▶ Document excerpt:
So I'm feeling just a bit annoyed and weepy right now. Really annoyed and weepy.

Wednesday, November 10, 2010

Walkers, Geeks, and Zombies, Oh My!

How do you think you'd fare if the world were ending?

Yeah, I like to consider shit like that.

I seriously think it's one of the reasons I work out. I need to be able to run fast and maintain that pace. Endurance, my friends. It's all about endurance.

Well, that and being able to jump a car and fire a gun. (Note to self: learn how to jump a car and visit the firing range, soon.)

Now, if the apocalypse comes and it's divine in nature, we're all pretty much screwed. I may see you in heaven, or I may see you in that other really hot place I'd rather not spend eternity in.

But if the end time is purely a human creation (as is VASTLY more likely -- I'm looking at you global warming deniers!), do you think you'd survive, at least for a little bit of the post-apocalyptic nightmare?

Now that Lost is over and I feel like Damon Lindelof and J.J. Abrams unsatisfactorily screwed me for six seasons (Thanks guys! Glad I put the time in!), I've been looking for another drama to take its place.

And I found one, though I'm not exactly sure you could accurately call it a drama.

(You won't find these guys on Grey's Anatomy!)

When I heard AMC was creating a TV show based on the comic book series The Walking Dead, I was all over that shit.

Out of all the horror genres, zombies have to be my favorite. Who can forget the cemetery scene in Night of the Living Dead? Or the remake of Dawn of the Dead, where the survivors holed up in a mall head up to the roof to see the building completely surrounded? Or the driving scene in the funny Shaun of the Dead, where the car full of people keeps driving into zombies littering the roadway?

Shaun of the Dead even has Dawn in it from BBC's version of The Office.

(Spoiler alert: She doesn't make it. Very sad!)

So AMC's The Walking Dead is kind of like a horror/drama with a teensy bit of dark humor thrown in. You know, if you find jokes about organ donation -- while the survivors are coating themselves in zombie entrails to avoid smelling like the fresh human meat that they are -- humorous. Which, I completely do!

The show's hero, a police officer named Rick Grimes, wakes in a hospital bed after being shot by a criminal he was pursuing. How much time has passed is unknown. When he walks through the corridor after stumbling out of bed, you get a feel for how much has transpired while he was comatose.

Corpses litter the halls, the hospital looks like a war zone, and one set of double doors is padlocked shut, with painted-on words warning "Don't open, dead inside."

("Oh shit, what did I miss?")

Outside, the scene isn't much better. Military vehicles sit unoccupied, piles and piles of bodies are covered with plastic, and no one is around to tell him exactly what is going on.

Rick manages to find with some survivors, a father and son, who fill him in as best they can. Looks like something bad has happened. Like, really freaking bad, and there aren't many living people left. There are, however, a lot of these guys.

(These folks are totally NOT bringing you brownies to welcome you to the neighborhood.)

The zombies are ever present, and truly frightening. They stagger along, shuffling and stumbling, looking for food. If they catch a whiff of you, all sweet-smelling and alive, they'll pursue.

And it's terrifying.

There's a great scene where Rick rides a horse into Atlanta, thinking that he can find help there, and perhaps his wife and son, who are missing.

(Welcome to Atlanta! Spoiler alert: the horse doesn't make it. Again, very sad!)

He does manage to stay alive and hook up with some other survivors, some of whom are very unsavory.

And here we find the crux of the drama. What happens to people in complete crisis mode? Supplies are limited, or unattainable. Hideouts will most likely be discovered, eventually at least, by the walking dead. Who takes charge? How is society to be reorganized? And certainly, not only decent, law-abiding people have survived.

(The guy with the gun pointed to his noggin is an asshole. Trust me.)

So how do you not only survive the zombies, but each other? Well, guess what guys, I'm psyched to find out, and hopefully, the series will prove to be more satisfying than that other one about a plane crashing on a mysterious island. Because I'm totally holding that grudge.

▶ Problem description: In the text about AMC's The Walking Dead, what is the job of the show's hero, Rick Grimes?

Data excerpts:
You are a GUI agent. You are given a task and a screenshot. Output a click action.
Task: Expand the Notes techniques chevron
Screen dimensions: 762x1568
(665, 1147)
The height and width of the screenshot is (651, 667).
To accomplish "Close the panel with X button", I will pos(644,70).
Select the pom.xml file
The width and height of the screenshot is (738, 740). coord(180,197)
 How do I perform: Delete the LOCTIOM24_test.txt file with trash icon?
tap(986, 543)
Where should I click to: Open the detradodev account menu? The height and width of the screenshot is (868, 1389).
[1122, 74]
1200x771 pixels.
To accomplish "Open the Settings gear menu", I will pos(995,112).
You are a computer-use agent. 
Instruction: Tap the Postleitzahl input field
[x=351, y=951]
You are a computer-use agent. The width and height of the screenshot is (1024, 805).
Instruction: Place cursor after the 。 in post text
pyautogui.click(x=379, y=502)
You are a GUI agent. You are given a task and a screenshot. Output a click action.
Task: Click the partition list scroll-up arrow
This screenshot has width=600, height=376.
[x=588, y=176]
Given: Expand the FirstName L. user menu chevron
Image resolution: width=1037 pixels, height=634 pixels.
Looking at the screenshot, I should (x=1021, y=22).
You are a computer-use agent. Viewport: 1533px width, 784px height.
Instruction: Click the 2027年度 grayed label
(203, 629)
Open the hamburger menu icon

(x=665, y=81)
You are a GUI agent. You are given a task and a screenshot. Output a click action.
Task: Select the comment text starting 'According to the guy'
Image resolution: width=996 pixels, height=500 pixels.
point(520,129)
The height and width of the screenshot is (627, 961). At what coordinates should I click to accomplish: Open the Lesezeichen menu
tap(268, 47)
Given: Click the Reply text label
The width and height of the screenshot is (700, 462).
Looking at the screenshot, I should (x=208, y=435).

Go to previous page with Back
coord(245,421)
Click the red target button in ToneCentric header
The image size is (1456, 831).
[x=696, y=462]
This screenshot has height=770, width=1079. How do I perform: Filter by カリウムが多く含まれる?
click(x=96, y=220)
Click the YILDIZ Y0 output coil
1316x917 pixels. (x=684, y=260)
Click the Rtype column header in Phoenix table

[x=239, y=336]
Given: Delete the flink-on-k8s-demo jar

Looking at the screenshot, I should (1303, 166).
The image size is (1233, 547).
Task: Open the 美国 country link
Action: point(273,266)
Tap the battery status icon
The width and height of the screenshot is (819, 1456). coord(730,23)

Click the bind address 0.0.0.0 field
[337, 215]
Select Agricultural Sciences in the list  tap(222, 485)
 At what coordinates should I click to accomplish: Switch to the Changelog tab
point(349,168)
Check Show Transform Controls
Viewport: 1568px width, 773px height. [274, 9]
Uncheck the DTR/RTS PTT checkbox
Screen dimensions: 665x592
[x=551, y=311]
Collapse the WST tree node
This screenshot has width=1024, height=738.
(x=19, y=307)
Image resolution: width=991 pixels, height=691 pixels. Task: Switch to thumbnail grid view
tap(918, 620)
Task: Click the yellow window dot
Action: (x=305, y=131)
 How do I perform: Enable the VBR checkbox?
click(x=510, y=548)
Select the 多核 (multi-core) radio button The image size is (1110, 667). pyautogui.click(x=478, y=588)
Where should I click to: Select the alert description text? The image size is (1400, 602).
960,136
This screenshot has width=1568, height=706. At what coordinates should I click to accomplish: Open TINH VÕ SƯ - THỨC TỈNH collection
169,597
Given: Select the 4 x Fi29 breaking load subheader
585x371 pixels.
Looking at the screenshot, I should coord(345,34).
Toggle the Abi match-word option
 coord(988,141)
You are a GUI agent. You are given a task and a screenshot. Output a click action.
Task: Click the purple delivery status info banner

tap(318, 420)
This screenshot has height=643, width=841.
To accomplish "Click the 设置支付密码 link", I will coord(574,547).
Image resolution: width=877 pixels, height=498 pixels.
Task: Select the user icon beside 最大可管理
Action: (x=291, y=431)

▶ Task result: Rick Grimes is a police officer.